Weekly polls ran since the end of March, asking residents for their suggestions and picks on where they can find the best french fry in Kansas City. Longtime favorites and newcomers entered the ranks, but only one came out on top.
After a Fry-nal Four week-long voting period that saw 430 participants, readers named Rosedale Bar-B-Q, 600 Southwest Blvd. in Kansas City, Kansas, as the restaurant with the best french fries.
The barbecue staple defeated defending champion Joe’s KC BBQ, plus Arthur Bryant’s BBQ and Aixois in the final round.
For 92 years (93 on Independence Day), Rosedale has mastered the art of the french fry. Marisha Brown-Smith, the granddaughter of founders Anthony and Alda Rieke, said the family recipe has stayed the same for nine decades.
The crinkle-cut style gives you the crispy edges, and she said they hold on to Rosedale’s sauce very well. The fries are double-fried in canola oil to create a crunch, which is what makes them a staple at the restaurant.
No salt or additional seasonings are added when the fries are being cooked. The third-generation Brown-Smith, who’s the vice president and general manager of Rosedale, said those options are left on the dining tables inside for customers to modify to their liking if they choose to eat at the restaurant.
“We haven’t had a need to change the process, and people love them the way they are,” Brown-Smith said. “We try to keep a good thing good.”
People can order their fries however they like, meaning she sees orders that ask for extra crispy or more than on the softer end. Rosedale goes through hundreds of pounds of potatoes daily. Customers can even order french fries by the pound.
The fries pair well with any item on the menu, but Brown-Smith recommends they accompany the combo platter (a choice of two meats on a sandwich) with an RC Cola.

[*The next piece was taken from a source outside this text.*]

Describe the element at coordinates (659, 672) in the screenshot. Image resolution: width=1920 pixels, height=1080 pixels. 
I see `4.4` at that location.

It’s often, too, she’ll hear someone replace the coleslaw that comes with the dinner platter for an extra side of fries.
Brown-Smith and her family, including pitmaster husband Bill, manager son Anthony “Cole” and his twin sister Caelan, appreciate that the restaurant continues to be a beloved part of Kansas City. She enjoys seeing the familiar faces come in and enjoy their food.
“That’s what’s always kept us close because it’s not just our family,” she said. “Our patrons are our family and friends, and we like that opportunity.”